If your company manufactures one of these products and your dealers and retailers have suddenly jacked up prices for them, what can you do?
Manufacturers are often concerned about their dealers charging “too low” a price for the manufacturer’s product. After all, such pricing can destroy the product’s brand reputation and disincentivize other retailers from properly marketing the products and serving customers. As other posts on this blog have covered, manufacturers have some tools to deal with those issues in ways that comply with federal and state laws.
But what if a dealer charges a price that the manufacturer considers “too high?” Again, these actions might harm the reputation of the brand and the manufacturer if consumers upset by the high prices do not distinguish between the dealer and the manufacturer. As the recent health crisis shows, retailers of all stripes sometimes will jack up prices if demand for a product suddenly skyrockets.
Certainly, there are some state laws aimed at so-called price gouging. California’s, for instance, applies to the prices of necessities during states of emergency. Michigan’s, for example, is broader and applies to prices of any goods at any time if they are “grossly in excess of the price” that similar goods are sold. All these state laws can be enforced by the local enforcers and, often, consumers. It is unclear at best if the manufacturer of the product can bring a claim.
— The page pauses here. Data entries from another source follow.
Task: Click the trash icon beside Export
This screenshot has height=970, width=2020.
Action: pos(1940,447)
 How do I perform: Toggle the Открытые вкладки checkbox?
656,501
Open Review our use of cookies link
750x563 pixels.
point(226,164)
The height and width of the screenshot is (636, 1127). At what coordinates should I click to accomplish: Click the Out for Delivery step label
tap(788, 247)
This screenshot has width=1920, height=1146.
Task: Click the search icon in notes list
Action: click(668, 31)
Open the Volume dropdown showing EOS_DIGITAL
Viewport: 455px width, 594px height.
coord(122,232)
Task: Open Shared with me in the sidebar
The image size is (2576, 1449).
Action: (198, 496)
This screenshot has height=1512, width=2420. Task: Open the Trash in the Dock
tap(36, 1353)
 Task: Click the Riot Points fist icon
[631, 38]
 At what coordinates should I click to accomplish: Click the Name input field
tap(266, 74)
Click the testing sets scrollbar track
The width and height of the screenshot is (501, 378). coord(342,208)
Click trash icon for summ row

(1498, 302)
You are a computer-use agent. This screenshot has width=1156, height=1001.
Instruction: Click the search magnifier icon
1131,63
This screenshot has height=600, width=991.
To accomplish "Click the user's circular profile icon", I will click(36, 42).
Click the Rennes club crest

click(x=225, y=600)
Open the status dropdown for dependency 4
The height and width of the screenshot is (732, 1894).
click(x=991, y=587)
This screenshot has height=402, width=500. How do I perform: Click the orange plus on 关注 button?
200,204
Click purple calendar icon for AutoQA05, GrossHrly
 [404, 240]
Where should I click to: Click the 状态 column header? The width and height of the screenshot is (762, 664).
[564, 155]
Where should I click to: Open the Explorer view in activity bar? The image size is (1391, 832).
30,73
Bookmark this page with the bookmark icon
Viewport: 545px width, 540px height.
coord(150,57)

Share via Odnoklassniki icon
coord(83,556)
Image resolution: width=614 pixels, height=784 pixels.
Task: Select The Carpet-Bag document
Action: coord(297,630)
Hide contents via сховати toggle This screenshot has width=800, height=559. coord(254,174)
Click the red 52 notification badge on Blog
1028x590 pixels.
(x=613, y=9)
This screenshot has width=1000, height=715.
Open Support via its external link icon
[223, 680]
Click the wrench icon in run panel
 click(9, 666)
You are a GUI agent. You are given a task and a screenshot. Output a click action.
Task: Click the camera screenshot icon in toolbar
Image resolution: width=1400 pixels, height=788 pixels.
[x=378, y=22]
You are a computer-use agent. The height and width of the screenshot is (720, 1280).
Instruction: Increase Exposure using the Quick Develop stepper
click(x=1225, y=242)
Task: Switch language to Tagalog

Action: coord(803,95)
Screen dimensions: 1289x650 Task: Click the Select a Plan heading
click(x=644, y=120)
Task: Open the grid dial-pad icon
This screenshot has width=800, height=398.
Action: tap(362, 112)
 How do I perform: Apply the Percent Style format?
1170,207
One thing that is clear is that it is not a violation of the U.S. federal antitrust laws for a dealer, or anyone else, to charge a “high” price. The Supreme Court has clarified that even the “charging of monopoly prices, is not only not unlawful; it is an important element of the free market system” because the possibility of gaining the ability to charge such prices “induces risk taking that produces innovation and economic growth.”
The Court did, however, recognize that a manufacturer’s desire to set a maximum resale price its dealers could charge might be good for competition and consumers. In State Oil Co. v. Khan, the Court made such manufacturer-imposed limits subject to the more favorable “rule of reason” standard that allows a manufacturer to explain why the limits are good for consumers. Unlike minimum price restraints, no state enforcer or court has found that state laws would reach a different conclusion, although at least one California enforcer downplayed but left open the possibility.
So, what can a manufacturer do? As we have explained elsewhere, manufacturers should consider instituting a brand management policy with its retailers that explains a few key points about the marketing of the manufacturer’s products. For instance, the policy might require manufacturer approval of the use of the manufacturer’s brand elements in retailer ads and the locations from which the retailer will sell the products. If done properly, such a policy might also include some limits on the advertisements of resale prices that are “too low.”
Some manufacturers might also want to consider including maximum price limits as well. For instance, manufacturers of products that will be in short supply at introduction or in high demand during an emergency might want to include temporary resale pricing caps. These restrictions can help protect consumers from excessive pricing while also protecting the manufacturer’s brand from being tarnished forever because of the actions of a few dealers. But in order to implement such a cap, manufacturers need to put the provisions in place now.